Den Winter in Deutschland überbrücken
Aktuell befindet sich das Projekt in der fortgeschrittenen Planung. Für den Grundstückskauf liegt bereits ein Vorvertrag vor und die Baugenehmigung ist beantragt. Langfristiges Ziel ist es, das Geschäft in Spanien so weit auszubauen, dass sie den Winter in Deutschland, in dem das Bauen schwierig ist, überbrücken können. "Wenn das Geschäft gut läuft, wäre es auch denkbar, dass wir hier in Deutschland einen Ingenieur ausbilden, und mit ihm in Spanien eine Filiale eröffnen."

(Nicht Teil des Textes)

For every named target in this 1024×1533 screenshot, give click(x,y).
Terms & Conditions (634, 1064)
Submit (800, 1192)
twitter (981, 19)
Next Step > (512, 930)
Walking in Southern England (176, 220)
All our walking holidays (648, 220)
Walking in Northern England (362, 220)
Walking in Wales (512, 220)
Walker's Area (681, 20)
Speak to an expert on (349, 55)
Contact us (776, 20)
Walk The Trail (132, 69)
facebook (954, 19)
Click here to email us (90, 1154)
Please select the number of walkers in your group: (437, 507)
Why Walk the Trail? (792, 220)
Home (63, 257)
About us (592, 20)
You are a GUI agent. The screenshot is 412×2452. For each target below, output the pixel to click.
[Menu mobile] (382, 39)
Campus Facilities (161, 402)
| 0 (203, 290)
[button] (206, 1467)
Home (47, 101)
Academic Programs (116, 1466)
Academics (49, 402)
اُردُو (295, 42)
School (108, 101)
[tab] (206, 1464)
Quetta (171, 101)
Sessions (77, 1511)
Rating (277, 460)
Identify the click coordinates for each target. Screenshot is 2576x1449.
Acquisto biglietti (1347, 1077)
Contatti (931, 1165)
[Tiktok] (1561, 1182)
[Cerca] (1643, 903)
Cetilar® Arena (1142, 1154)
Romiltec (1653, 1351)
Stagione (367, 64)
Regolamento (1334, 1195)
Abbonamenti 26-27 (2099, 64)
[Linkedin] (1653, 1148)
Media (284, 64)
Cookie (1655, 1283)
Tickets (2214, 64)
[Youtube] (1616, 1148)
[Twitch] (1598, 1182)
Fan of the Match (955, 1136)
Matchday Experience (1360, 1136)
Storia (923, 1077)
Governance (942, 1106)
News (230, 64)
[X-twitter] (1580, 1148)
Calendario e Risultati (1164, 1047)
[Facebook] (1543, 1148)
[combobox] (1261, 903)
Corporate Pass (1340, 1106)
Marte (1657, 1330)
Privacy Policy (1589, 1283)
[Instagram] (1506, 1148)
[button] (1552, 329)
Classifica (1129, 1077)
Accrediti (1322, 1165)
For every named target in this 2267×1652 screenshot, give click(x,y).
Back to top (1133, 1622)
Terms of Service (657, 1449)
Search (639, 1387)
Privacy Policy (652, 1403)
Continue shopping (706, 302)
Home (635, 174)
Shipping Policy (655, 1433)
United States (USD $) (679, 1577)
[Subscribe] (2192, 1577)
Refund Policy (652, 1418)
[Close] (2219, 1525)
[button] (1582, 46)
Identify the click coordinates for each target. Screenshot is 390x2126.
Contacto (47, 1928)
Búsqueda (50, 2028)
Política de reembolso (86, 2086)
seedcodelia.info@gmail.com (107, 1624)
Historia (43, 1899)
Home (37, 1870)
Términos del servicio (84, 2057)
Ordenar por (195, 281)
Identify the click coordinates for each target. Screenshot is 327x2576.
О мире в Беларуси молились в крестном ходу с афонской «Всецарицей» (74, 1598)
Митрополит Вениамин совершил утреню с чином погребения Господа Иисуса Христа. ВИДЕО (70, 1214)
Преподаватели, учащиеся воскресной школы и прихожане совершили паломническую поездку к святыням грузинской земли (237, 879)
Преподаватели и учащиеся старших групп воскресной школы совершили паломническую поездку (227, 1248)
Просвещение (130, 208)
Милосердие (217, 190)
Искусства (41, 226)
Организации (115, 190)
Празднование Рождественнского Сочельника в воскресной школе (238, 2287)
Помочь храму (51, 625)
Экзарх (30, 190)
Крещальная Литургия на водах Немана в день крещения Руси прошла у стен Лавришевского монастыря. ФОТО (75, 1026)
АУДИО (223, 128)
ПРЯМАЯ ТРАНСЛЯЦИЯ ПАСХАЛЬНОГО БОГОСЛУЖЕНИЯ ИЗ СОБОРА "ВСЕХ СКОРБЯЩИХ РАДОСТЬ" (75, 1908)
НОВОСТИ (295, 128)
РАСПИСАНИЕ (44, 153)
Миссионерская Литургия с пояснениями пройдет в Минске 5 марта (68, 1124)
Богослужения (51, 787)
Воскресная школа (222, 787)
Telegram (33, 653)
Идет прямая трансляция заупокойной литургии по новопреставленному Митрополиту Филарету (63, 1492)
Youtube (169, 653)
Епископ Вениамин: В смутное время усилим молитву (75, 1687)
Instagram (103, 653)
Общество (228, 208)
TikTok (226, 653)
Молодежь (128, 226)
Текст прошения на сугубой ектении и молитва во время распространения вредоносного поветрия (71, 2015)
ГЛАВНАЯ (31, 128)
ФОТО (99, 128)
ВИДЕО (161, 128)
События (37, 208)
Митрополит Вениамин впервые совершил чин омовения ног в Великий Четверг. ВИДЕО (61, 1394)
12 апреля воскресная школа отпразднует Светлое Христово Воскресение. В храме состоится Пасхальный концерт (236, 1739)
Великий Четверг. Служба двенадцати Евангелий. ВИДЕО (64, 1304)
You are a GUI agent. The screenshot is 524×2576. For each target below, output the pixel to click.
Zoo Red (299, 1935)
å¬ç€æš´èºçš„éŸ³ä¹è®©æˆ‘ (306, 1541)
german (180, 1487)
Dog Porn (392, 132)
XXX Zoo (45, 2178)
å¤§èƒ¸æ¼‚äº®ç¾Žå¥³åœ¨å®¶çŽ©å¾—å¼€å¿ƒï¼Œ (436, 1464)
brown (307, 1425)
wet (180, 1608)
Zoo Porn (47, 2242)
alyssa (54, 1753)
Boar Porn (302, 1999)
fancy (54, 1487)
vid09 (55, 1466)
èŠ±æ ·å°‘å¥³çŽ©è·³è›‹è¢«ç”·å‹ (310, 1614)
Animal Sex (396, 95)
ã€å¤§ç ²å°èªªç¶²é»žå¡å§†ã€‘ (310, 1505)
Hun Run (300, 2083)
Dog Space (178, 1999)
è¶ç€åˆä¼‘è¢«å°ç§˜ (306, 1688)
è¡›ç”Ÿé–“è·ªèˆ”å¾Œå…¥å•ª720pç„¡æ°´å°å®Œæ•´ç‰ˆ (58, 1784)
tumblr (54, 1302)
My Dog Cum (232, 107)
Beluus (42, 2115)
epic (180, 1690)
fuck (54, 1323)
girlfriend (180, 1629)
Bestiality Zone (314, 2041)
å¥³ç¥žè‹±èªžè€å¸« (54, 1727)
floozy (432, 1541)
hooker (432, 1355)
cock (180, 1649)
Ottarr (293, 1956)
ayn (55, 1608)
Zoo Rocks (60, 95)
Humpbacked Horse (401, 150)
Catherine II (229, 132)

Die Schreinerei Jürgen Delmes aus Köln hat bereits einen Auftrag in Spanien ausgeführt. Einer ihrer Kölner Kunden hatte dort eine Finca gekauft, das Haus komplett saniert und neu möbliert. "Für ihn haben wir in Deutschland die kompletten Möbel angefertigt, Küche, Bad-, Wohnzimmer-, Schlafzimmermöbel, Regale und Einbauschränke", sagt Martina Delmes. "Die Möbel haben wir dann per Spedition nach Spanien geschickt und vor Ort montiert", so die Unternehmerfrau. Dazu war Geschäftsführer Jürgen Delmes gemeinsam mit drei seiner Mitarbeiter 14 Tage in Spanien.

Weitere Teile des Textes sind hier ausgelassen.